Carta para Madame Satã, minha bisavó da família LGBTQIA+

Por Régis Moreira*

Foto em destaque: João Ker, Revista Híbrida

Querida bisa Satã, guerreira ancestral de luta por vidas vivíveis fora do armário, você continua a ser hostilizada por aqui e teve seu nome retirado da Fundação Zumbi dos Palmares, pelos capitães do mato contemporâneos. Quanta injustiça! Mais uma! Mas vamos reverter isso!

Você sabia, bisa guerreira, dia 23 de outubro morreu Jane di Castro, aos 73 anos de idade. Uma sobrevivente, no país que mais mata travestis e transexuais no mundo, Jane teve a sorte de morrer de causas naturais. Ela foi uma Divina Diva: atriz, cantora, vedete, cabeleireira, síndica.  Foi dona de trajetória artística irretocável, com 50 anos de atuação, esteve nos principais palcos do Brasil e do mundo. 

Quando eu nasci, Jane di Castro estava com 20 anos, no começo de sua carreira. É triste a sua morte, mas a causa até nos traz alento. Eu queria que todos os LGBTQIA+ só morressem de causas naturais, bisa Satã.

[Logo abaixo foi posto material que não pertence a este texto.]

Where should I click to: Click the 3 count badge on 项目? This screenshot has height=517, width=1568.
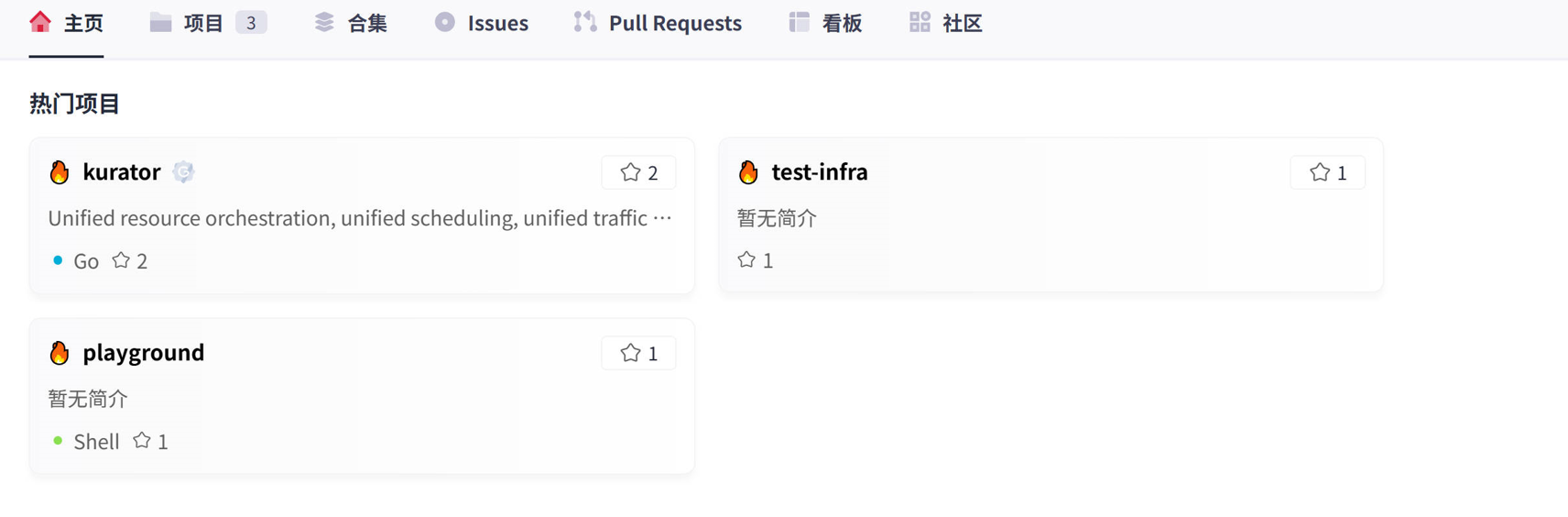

A maioria das travestis, transexuais e população LGBTQIA+ morre assassinada no Brasil. Facadas, tiros, estrangulamentos, esquartejamentos, queimaduras… São tantas violências,  Madame Satã, que continuam praticando, que você pode muito bem imaginar. Viveu isso na pele, né bisa?

Escrevo essa carta, inspirada na carta que minha amiga Flávia Carvalhaes escreveu a sua bisavó sanguínea. Você é minha bisavó da família LGBT. Permita-me chamá-la assim e pedir suas bençãos para encarar a realidade, que não está nada fácil Satã.

Mataram a Kelly da Silva, lá em Campinas, e o assassino arrancou seu coração.

Rayane Marques  e Bárbara Blum foram mortas durante a batalha.

Aysha foi morta por espancamento. 

Danielly foi morta por enforcamento.

Gabriela Marino foi morta a tiros. 

Graziela foi esquartejada num quartinho de hotel em Londrina.

Fábio Ábila e Hannan Silva foram enforcados em praças públicas aqui do sul.

São tantos e tantas os corpos que não sobrevivem aos 35 anos de vida, Satã.

Os corpos que vivem ameaçados por uma sentença de morte!

Perdemos outras…

A Sara Santana

A Joana Bahiana

A Cris Cristina Guarnieri

A Scarlet Ohara

A Géia

A Morça

A Rogéria

O Jorge Lafond

A Miss Mi de Le France

Marsha P. Johnson e Sylvia Rivera puxaram o levante no Bar Stonewall, em Nova Iorque. Viraram Paradas LGBTQIA+ por todo mundo. Aqui no Brasil temos o orgulho de ter a maior Parada do mundo! Mas continuam nos matando, Satã…

O corpo do Lourival Bezerra passou meses nas geladeiras do IML (Instituto Médico Legal), pois não queriam reconhecê-lo como homem trans e enterrá-lo com o mínimo de dignidade. 

Internaram Edson Francisco no manicômio, com diagnóstico de homossexualismo, e ele morreu lá.

Prenderam Febrônio Índio do Brasil no Manicômio Judiciário e ele só saiu de lá morto.

Mataram Marielle Franco. Ali bem perto da Lapa, reduto onde você, bisa, reinou lindamente a seu tempo. Foram 7 tiros. 3 tiros só na cabeça. Desde março de 2018, a dois anos de 7 meses. Até hoje a polícia não descobriu quem mandou matar a Marielle. Até hoje, bisa Satã…

A (in)justiça machista, sexista e misógina estuprou novamente Mariana Ferrer na audiência. Falaram em estupro culposo, Satã. Inadimissível! Mais uma vez a culpabilização da vítima, querida bisa. Mais uma vez. Até quando??? 

Vou encerrar minha carta por aqui, pedindo proteção para os nossos passos, luz para os caminhos e toda sua disposição para a luta!

Do seu bisneto, 

Régis Moreira

*Rêgis Moreira é jornalista e professor da Universidade Estadual de Londrina (UEL).